Children and Digital Marketing: Rights, risks and responsibilities

UNICEF has just published a new discussion paper on Children and Digital Marketing: Rights, risks and responsibilities complementing the Children's Rights and Business in a Digital World series.

Developed taking into account input and feedback from a range of key stakeholders, specifically those of a digital marketing working group (advertising and tech agencies, marketers, producers and influencers), the discussion paper is based on the premise that children and teenagers are an extremely powerful consumer group. They not only have the technology to exercise commercial influence, but they can also influence their parents' purchasing options. However, according to UNICEF, while "children's ability to critically engage with traditional broadcasting marketing techniques was limited by their inexperience, innocence and immaturity, their capacity to avoid the impacts of stealth advertising is, arguably, non-existent".

Unsurprisingly in this context, the question concerning the position children occupy in the advertising ecosystem arises. For this very reason, in this discussion paper, UNICEF emphasises time and again the importance of children being seen as "rights holders, entitled to be protected from violations of their privacy and deserving an internet free from manipulative and exploitative practices".


digital marketing ecosystem scheme, child in front of PC, branded, influencer, location targeting

Source: UNICEF


According to UNICEF, "children must not be treated as simply another consumer group to be exploited or avoided by industry. It is time to formalise and strengthen constraints on advertising to ensure that their best interests come before information and monetisation". But knowing that nowadays the online environment covers almost all aspects of our lives (work, commerce, education, relationships, and so on), how can children take full advantage of the opportunities existing online without endangering their personal data? It is precisely what the paper intends to do – provide insight in today's digital marketing landscape from a child rights perspective and provide a basis for marketing practices that better protect children's rights.

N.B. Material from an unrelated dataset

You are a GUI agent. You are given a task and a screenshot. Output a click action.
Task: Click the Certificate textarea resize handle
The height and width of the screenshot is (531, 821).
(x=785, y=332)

Finally, it outlines drivers and features of the current situation and concludes with a brief description of the regulatory context. More importantly, the paper also turns to marketing actors, breaking down their roles in the value chain and potential interferences with children's rights. As the basis for ongoing discussion, the paper offers suggestions for the next steps and opportunities for positive change and aims to result in a toolkit providing guidance to industry on policy elements and actions necessary for responsible marketing.